Donald Trump

Trump Sends Military ‘Warning Message' to Iran

The White House is sending a military message to Iran with a show of naval and aviation force headed to the Persian Gulf.

President Trump's national security team claimed Monday that there are “troubling and escalatory indications and warnings” of a possible Iranian attack on U.S. “interests.”

Exactly what prompted the action was unclear, but it marked a further step in sharply rising tensions between the Trump administration and the Islamic Republic.

"The United States is not seeking war with the Iranian regime, but we are fully prepared to respond to any attack," said National Security Advisor John Bolton.

In response to that alleged threat, the Pentagon dispatched the aircraft carrier Abraham Lincoln and its strike force to the Persian Gulf, intending to show that “unrelenting force” will meet any attack on American forces or allies.

Neither Bolton nor other officials would provide any details about the supposed threat, which comes as the Trump administration wages a campaign of intensifying pressure against Iran and nearly a year after it withdrew from an Obama-era nuclear deal with Tehran.

In Iran, the semi-official ISNA news agency on Monday quoted an anonymous official as saying that Iranian President Hassan Rouhani planned a broadcast address Wednesday and might discuss “counteractions” Tehran will take over America’s withdrawal from the international nuclear deal.

The agreement limited Iran’s enrichment of uranium amid Western concerns that Tehran’s program could allow it to build nuclear weapons. Iran insists its program is for peaceful purposes.

“Our objective is to get the Islamic Republic of Iran to behave like a normal nation,” Secretary of State Mike Pompeo told reporters during a visit to Finland. “When they do that, we will welcome them back.”

The USS Lincoln was on a training exercise in the Mediterranean Sea and, with the White House’s order, it will arrive in the Middle East two weeks earlier than initially planned. It forces the ships to cancel a planned stop in Croatia.

For years, the U.S. maintained a carrier presence in the Persian Gulf and Middle East region. During the height of the wars in Iraq and Afghanistan, there were two carriers in the area, but that was reduced to one.

Last year, the administration decided to end the continuous carrier presence and send a strike group only intermittently into the region. The U.S. Navy currently has no aircraft carrier in the Persian Gulf.

Jon Alterman, senior vice president at the Center for Strategic and International Studies, questioned whether the U.S. adequately understands Iranian motivations and actions, and whether the military move was warranted.

“I don’t think we should let the Iranians pull our chain at the time and place of their choosing,” he said. “You can communicate seriousness to the Iranians without moving a lot of assets around, because moving assets is expensive and keeps assets from being in other places.”

He added, however, that Iran has the capability to harm Americans, but it’s difficult to assess the situation without knowing more about the intelligence that prompted the move.
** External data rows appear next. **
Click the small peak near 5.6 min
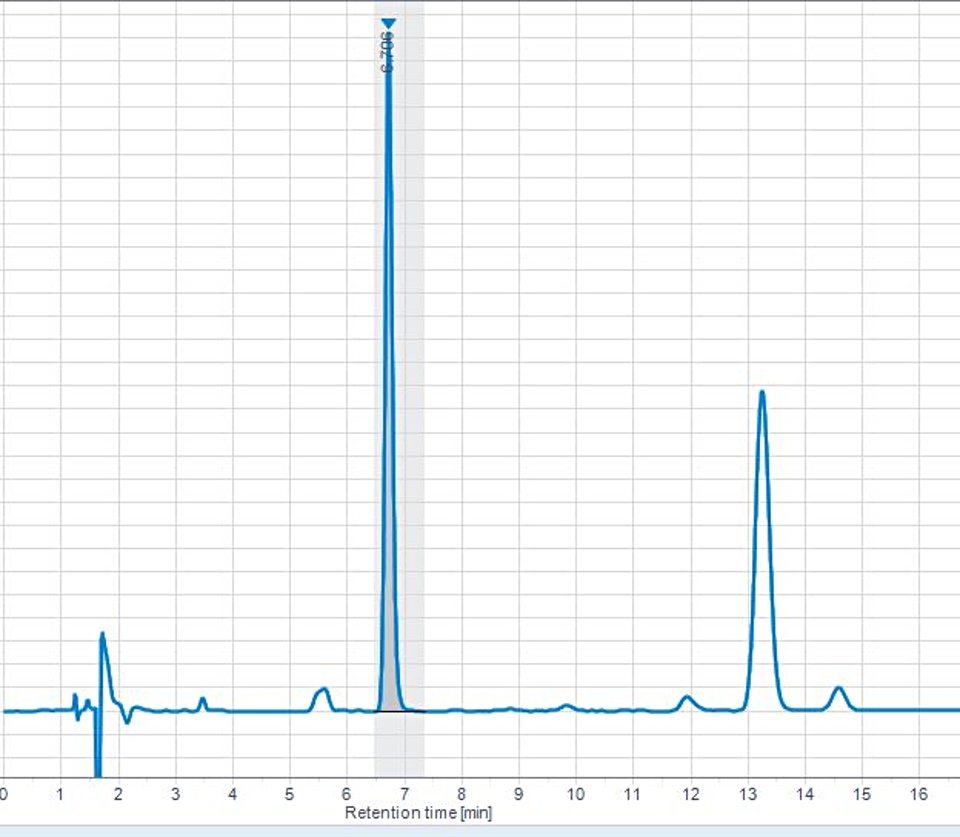The height and width of the screenshot is (837, 960). (322, 691)
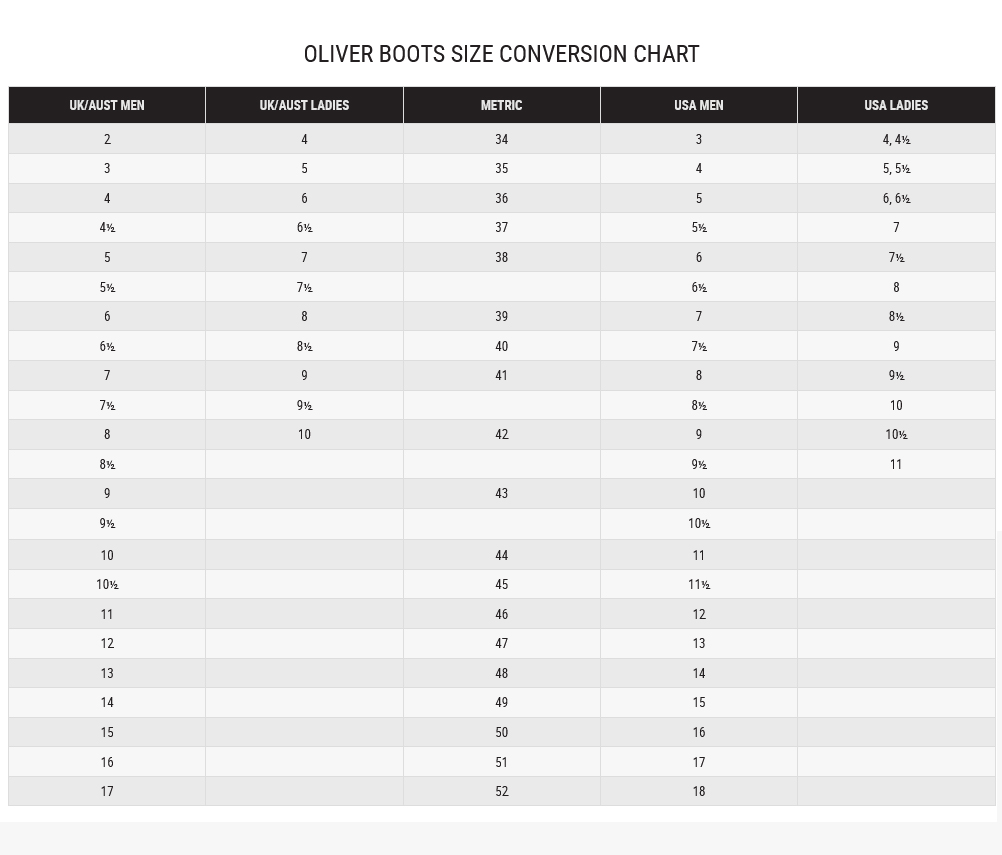Viewport: 1002px width, 855px height.
Task: Click metric size 39 cell
Action: tap(501, 317)
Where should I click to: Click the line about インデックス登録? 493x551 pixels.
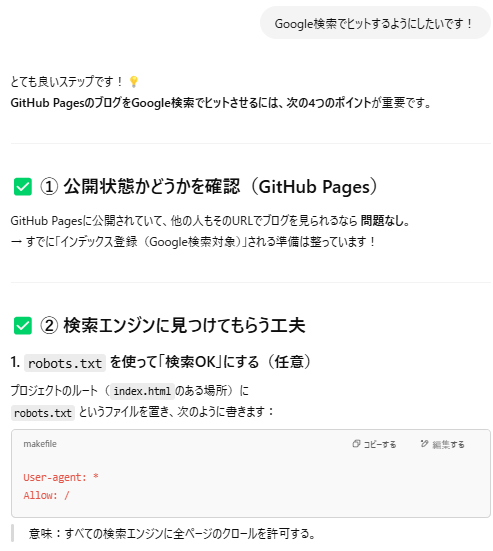pos(193,242)
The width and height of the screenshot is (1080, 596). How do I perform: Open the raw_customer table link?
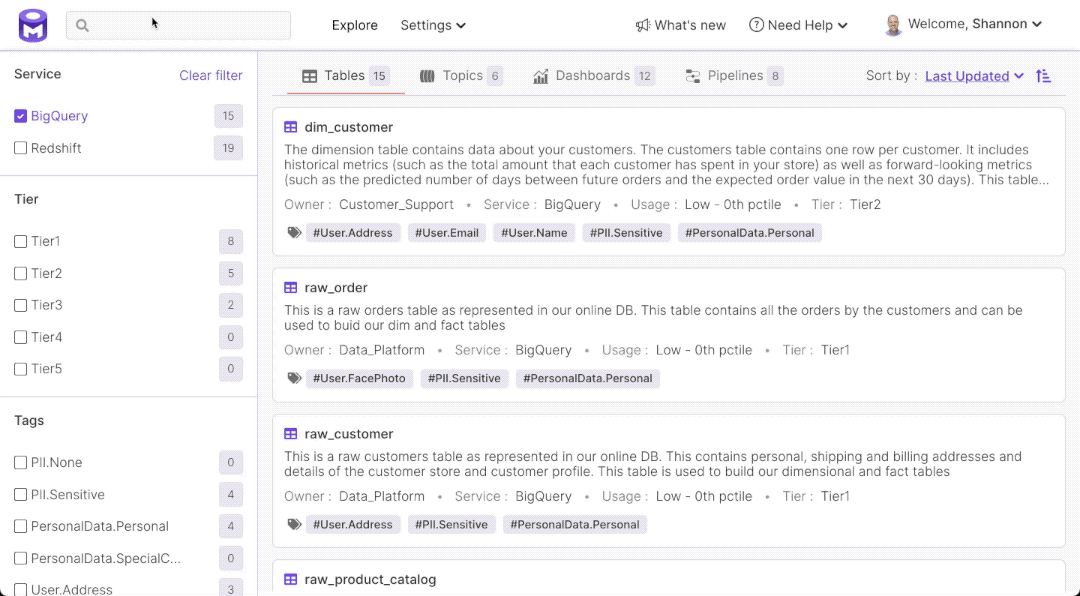click(348, 434)
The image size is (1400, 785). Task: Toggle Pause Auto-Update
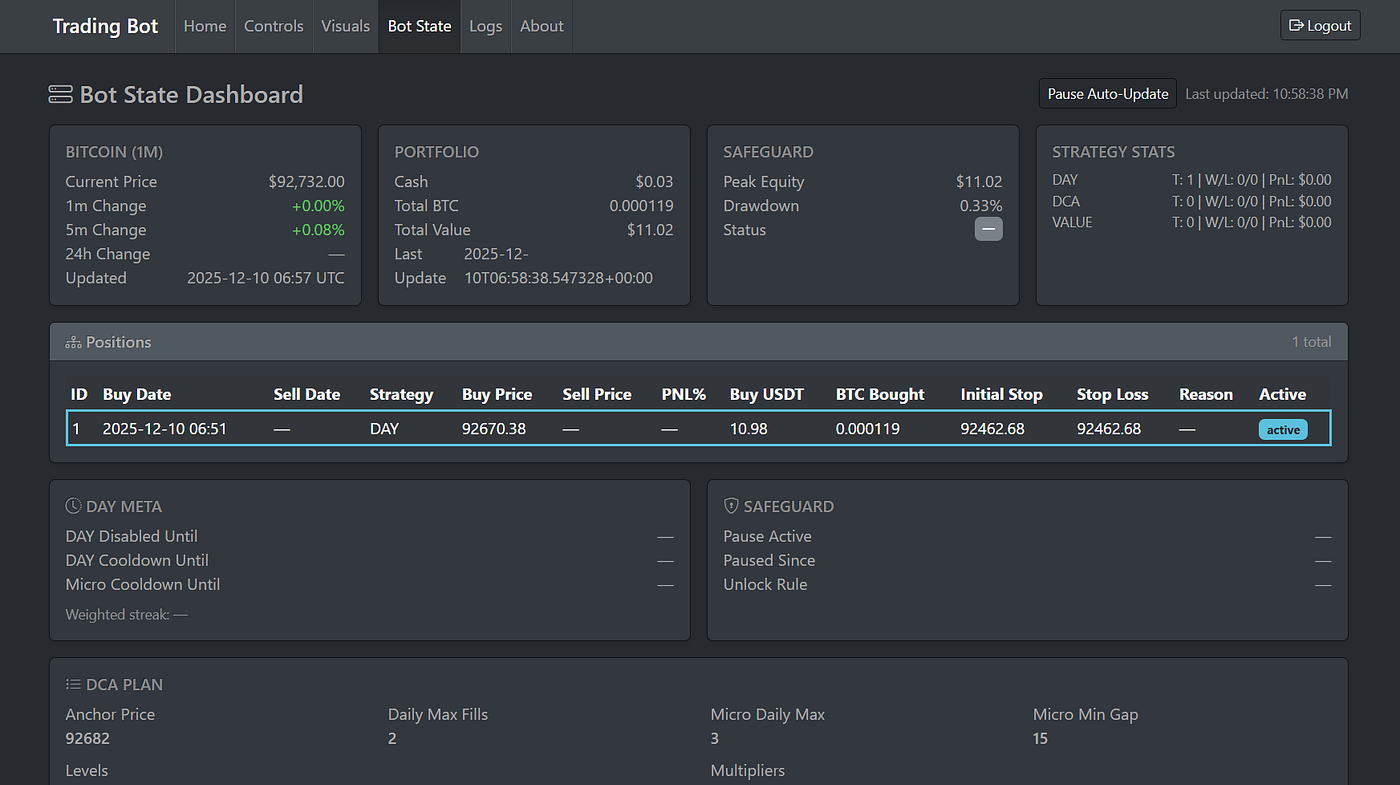click(x=1107, y=93)
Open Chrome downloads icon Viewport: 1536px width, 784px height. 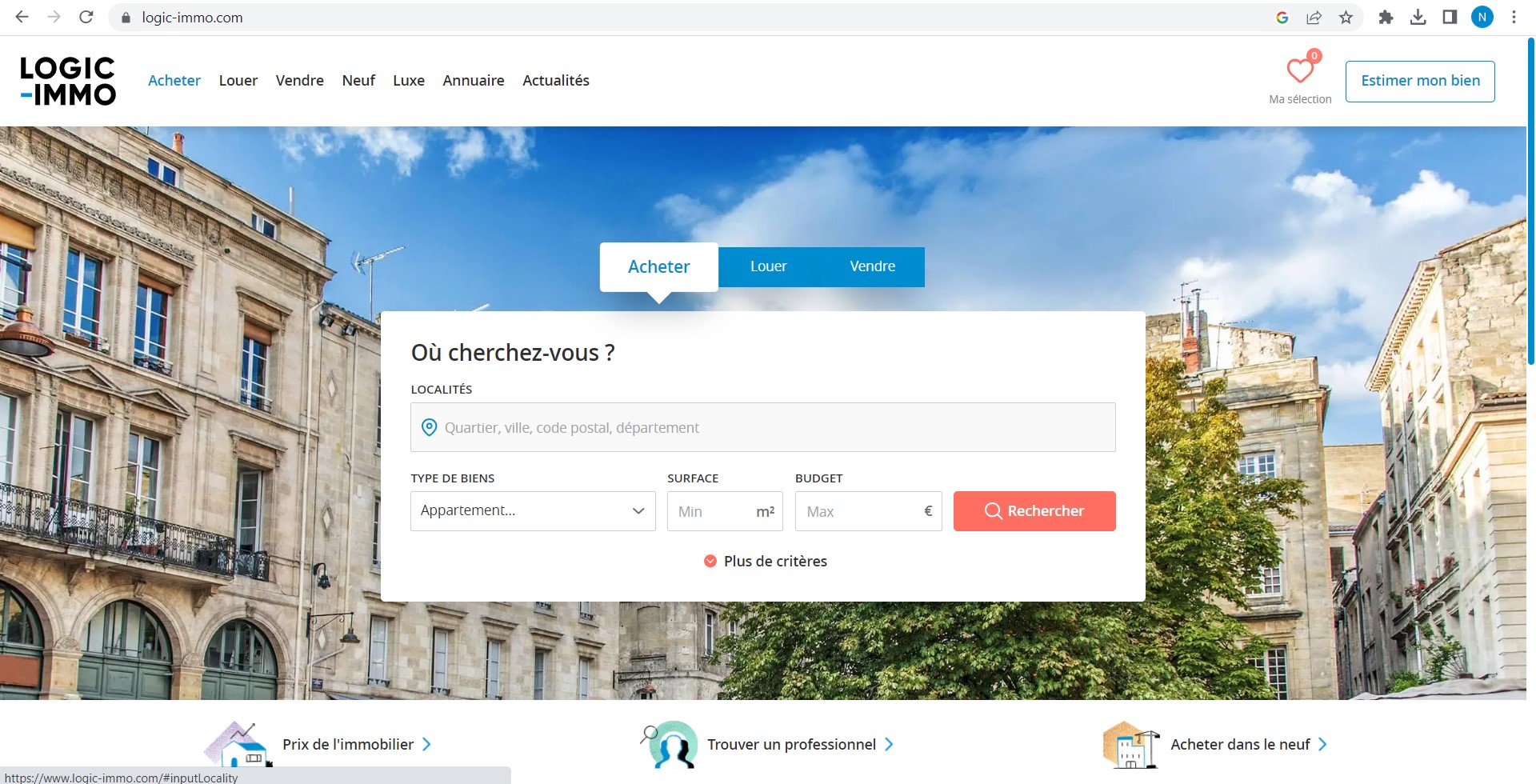coord(1418,18)
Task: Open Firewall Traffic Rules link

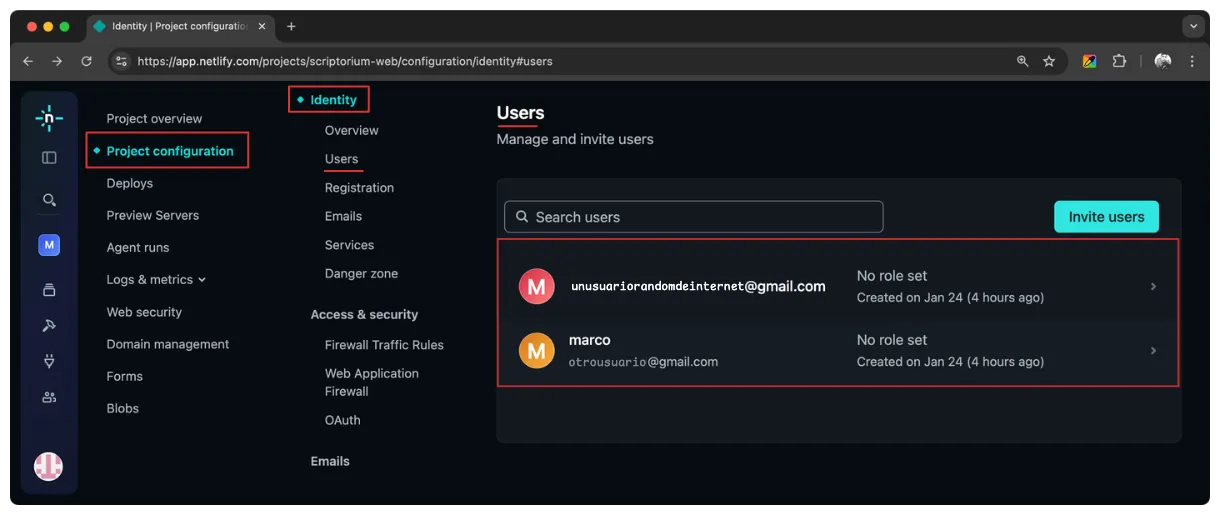Action: pos(384,345)
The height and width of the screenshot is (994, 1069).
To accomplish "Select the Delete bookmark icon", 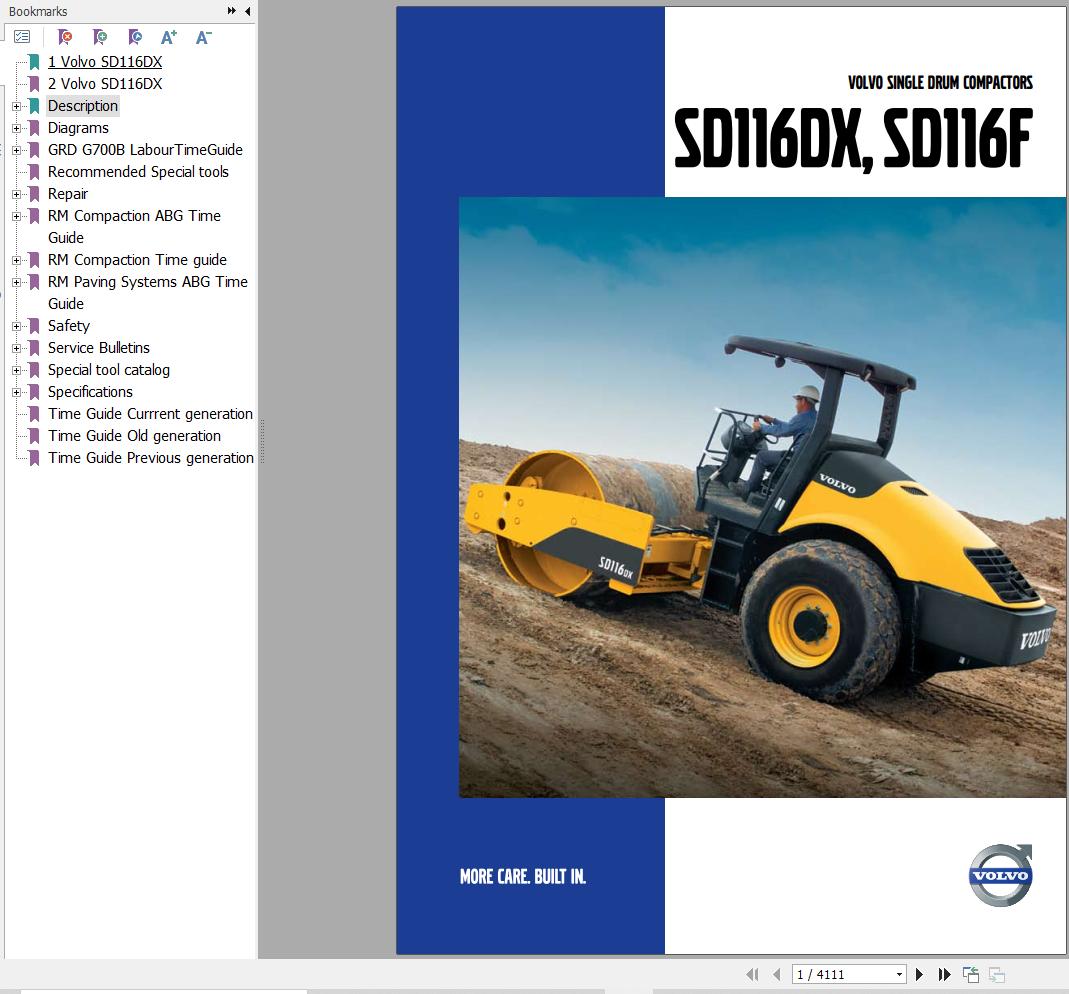I will pyautogui.click(x=65, y=37).
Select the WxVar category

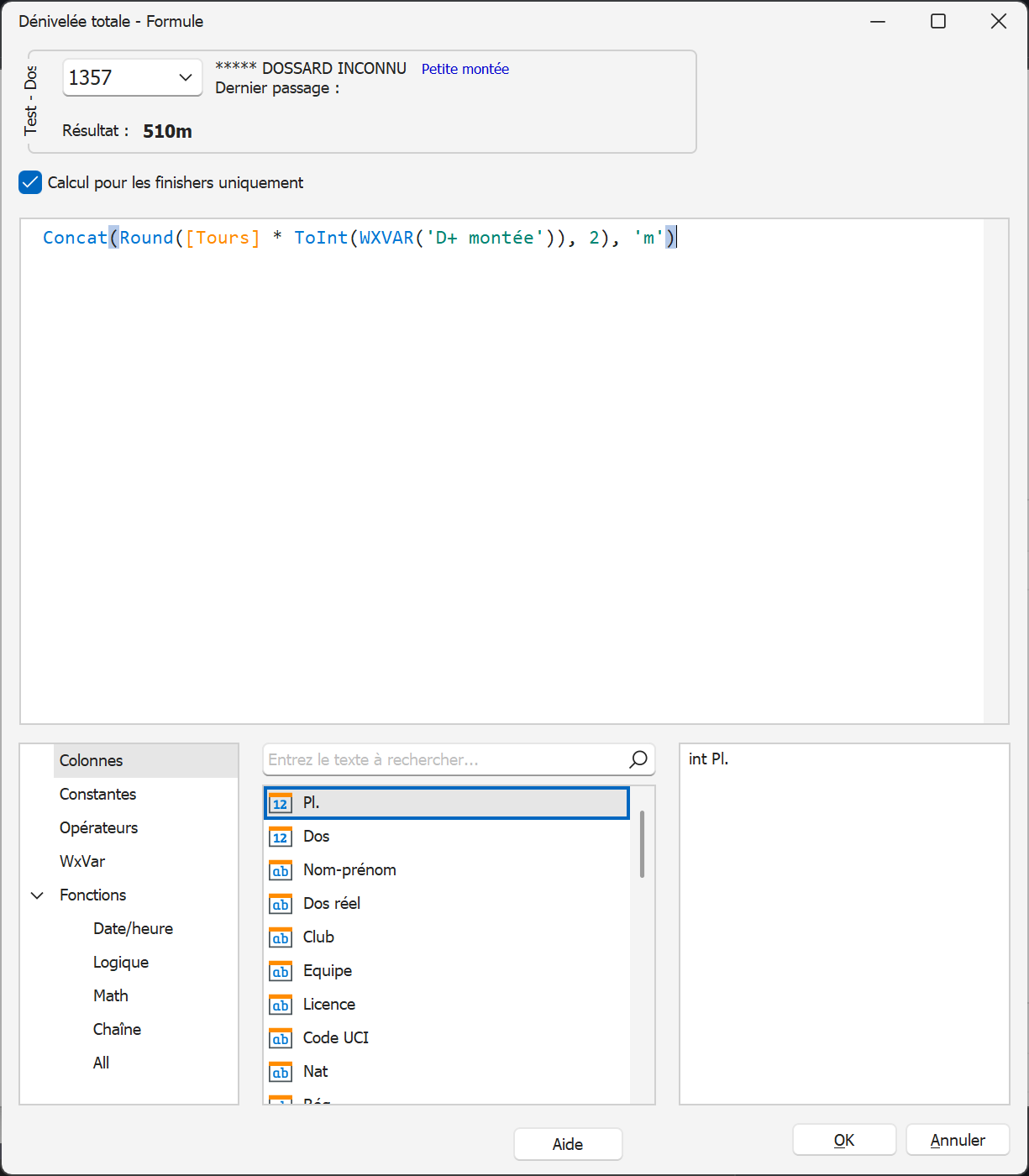tap(82, 861)

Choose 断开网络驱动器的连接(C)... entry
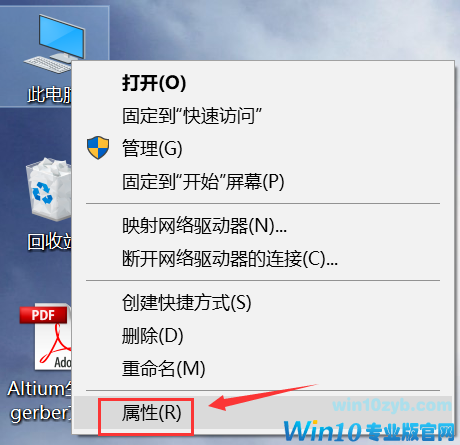click(x=230, y=258)
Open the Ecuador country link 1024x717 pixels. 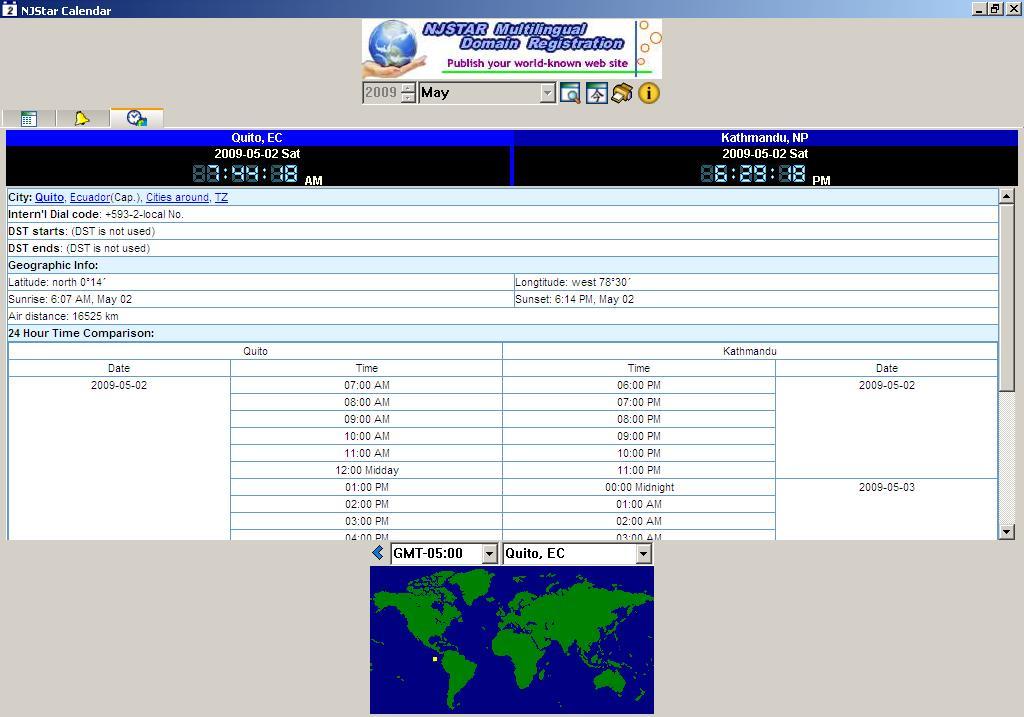tap(89, 198)
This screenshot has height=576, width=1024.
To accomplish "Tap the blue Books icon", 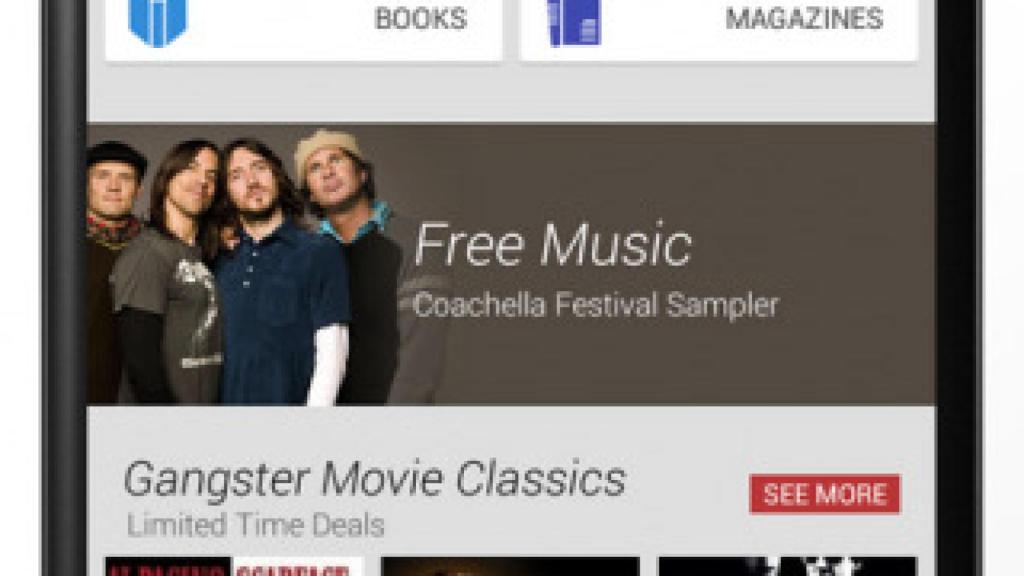I will (x=157, y=22).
Mark Dubowitz, who studies Iran for the Washington-based policy institute Foundation for Defense of Democracies, said a credible threat of overwhelming force “will make war less likely.”

“If past is prologue, the regime will always move aggressively forward when it senses American weakness and recoil when it sensed American strength,” Dubowitz said.

Along with the Lincoln, Bolton mentioned “a bomber task force,” which suggested the Pentagon is deploying a land-based bomber aircraft somewhere in the region, perhaps on the Arabian Peninsula.

“It’s a very competent strike force,” said Mark Balmert, a retired Navy Rear Admiral who now heads the San Diego Military Advisory Council. "You send a very strong signal right away (to Iran) that we can act and respond on a moment's notice to something that you're doing. It's a great deterrent."

The retired Rear Admiral said combined U.S. sea and air power is the best available military option because it would take much longer to mobilize and equip U.S. ground troops in the Middle East.

Balmert also said the use of ground troops pose a potential political problem for the U.S. and its Middle East allies.

“We need a host nation (in the Gulf area) that will permit the build-up of our ground forces,” Balmert said. “And when that host nation does that, they're taking a side, they're being drawn into the matter."

The Trump administration has been intensifying its pressure campaign against Iran.

Last month, President Donald Trump announced the U.S. would no longer exempt any countries from U.S. sanctions if they continue to buy Iranian oil, a decision that primarily affects the five remaining major importers: China and India and U.S. treaty allies Japan, South Korea and Turkey.

The U.S. also recently designated Iran’s Revolutionary Guard as a terrorist group, the first ever for an entire division of another government.

Trump withdrew from the Obama administration’s landmark nuclear deal with Iran in May 2018 and, in the months that followed, reimposed punishing sanctions including those targeting Iran’s oil, shipping and banking sectors.

Associated Press writers Robert Burns and Matthew Lee contributed to this report.